++++ Data shown ++++

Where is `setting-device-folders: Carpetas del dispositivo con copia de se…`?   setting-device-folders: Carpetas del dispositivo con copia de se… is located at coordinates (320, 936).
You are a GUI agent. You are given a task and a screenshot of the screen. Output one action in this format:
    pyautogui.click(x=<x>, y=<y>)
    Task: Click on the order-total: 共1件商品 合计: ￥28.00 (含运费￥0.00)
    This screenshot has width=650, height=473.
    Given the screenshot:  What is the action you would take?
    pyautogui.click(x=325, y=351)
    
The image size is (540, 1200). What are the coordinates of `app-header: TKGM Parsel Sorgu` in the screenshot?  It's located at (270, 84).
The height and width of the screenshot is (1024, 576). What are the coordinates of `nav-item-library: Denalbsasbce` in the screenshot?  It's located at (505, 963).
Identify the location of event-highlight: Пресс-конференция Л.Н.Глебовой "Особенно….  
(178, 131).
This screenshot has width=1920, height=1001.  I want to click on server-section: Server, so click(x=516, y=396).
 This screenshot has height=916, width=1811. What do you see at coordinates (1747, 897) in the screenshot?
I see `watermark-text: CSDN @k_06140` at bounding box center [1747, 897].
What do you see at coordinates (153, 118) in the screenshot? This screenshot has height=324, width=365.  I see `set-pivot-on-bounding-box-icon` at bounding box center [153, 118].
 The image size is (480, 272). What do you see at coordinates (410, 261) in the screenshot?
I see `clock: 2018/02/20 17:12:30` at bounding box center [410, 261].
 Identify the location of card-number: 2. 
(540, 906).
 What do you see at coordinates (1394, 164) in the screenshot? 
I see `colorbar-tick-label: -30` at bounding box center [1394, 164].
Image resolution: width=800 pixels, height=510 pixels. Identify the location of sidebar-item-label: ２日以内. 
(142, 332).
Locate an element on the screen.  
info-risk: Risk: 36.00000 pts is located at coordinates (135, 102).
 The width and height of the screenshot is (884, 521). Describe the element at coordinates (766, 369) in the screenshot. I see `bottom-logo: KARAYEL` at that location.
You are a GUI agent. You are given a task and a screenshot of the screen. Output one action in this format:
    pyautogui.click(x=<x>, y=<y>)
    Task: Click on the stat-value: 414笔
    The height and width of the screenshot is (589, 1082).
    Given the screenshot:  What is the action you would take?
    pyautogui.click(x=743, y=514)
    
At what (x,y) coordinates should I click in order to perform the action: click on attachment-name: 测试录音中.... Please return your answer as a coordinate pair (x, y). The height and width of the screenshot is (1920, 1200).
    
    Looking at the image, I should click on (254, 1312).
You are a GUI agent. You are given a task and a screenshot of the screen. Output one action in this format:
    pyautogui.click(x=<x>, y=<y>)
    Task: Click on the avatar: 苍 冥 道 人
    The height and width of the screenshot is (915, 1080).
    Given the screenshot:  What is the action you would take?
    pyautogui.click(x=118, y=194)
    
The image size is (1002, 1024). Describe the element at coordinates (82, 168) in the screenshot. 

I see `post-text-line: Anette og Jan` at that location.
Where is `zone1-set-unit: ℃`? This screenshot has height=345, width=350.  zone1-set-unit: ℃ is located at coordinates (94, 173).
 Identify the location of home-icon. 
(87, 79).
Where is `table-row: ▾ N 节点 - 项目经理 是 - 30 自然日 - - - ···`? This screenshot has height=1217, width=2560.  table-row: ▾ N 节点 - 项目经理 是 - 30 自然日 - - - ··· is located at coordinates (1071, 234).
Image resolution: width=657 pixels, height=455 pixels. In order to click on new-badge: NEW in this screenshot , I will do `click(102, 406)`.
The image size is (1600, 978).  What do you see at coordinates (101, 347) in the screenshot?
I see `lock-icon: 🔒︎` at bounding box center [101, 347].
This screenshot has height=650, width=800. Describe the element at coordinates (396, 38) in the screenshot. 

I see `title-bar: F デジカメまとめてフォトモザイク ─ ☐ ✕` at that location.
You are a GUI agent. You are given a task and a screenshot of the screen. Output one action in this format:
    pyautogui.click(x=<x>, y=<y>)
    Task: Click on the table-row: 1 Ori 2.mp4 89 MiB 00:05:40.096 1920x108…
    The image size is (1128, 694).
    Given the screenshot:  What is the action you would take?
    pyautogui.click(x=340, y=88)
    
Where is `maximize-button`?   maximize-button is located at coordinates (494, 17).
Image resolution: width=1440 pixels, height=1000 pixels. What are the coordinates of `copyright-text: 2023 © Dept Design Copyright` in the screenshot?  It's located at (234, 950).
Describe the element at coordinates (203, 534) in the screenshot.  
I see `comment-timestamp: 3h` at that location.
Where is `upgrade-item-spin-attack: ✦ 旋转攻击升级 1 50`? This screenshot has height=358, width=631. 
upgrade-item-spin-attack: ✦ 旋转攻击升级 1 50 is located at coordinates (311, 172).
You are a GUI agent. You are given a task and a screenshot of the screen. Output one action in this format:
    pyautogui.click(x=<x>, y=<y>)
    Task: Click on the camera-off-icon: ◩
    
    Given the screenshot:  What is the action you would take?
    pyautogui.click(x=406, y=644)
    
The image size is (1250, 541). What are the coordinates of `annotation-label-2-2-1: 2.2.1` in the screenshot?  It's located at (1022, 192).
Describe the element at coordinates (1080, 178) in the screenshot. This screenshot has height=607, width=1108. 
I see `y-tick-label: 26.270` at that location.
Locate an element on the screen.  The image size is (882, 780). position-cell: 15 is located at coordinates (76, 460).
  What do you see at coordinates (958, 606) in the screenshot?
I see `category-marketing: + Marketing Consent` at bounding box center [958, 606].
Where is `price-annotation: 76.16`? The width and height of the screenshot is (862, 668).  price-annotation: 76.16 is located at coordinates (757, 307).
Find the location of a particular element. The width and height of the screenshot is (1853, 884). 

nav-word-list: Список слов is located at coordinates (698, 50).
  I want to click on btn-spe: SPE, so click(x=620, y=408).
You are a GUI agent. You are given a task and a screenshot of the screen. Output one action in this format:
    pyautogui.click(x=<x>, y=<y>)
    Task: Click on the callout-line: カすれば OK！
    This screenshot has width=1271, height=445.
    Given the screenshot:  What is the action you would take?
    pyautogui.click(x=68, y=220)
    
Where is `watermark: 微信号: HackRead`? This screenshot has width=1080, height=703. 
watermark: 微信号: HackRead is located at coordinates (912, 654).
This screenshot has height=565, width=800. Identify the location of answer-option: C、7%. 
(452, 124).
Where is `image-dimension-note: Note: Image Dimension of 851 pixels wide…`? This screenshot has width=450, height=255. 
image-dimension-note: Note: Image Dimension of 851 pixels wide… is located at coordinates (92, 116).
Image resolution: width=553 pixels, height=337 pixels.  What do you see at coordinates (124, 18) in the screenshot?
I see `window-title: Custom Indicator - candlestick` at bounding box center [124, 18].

++++

Your goal: Convert the lines starting with the one that contains "This screenshot has height=565, width=800." and running to the end of the records into a JSON list of strings, one string per line, with blank lines dropped.

Answer section:
[
  "This screenshot has height=565, width=800. Identify the location of answer-option: C、7%. ",
  "(452, 124).",
  "Where is `image-dimension-note: Note: Image Dimension of 851 pixels wide…`? This screenshot has width=450, height=255. ",
  "image-dimension-note: Note: Image Dimension of 851 pixels wide… is located at coordinates (92, 116).",
  "Image resolution: width=553 pixels, height=337 pixels.  What do you see at coordinates (124, 18) in the screenshot?",
  "I see `window-title: Custom Indicator - candlestick` at bounding box center [124, 18]."
]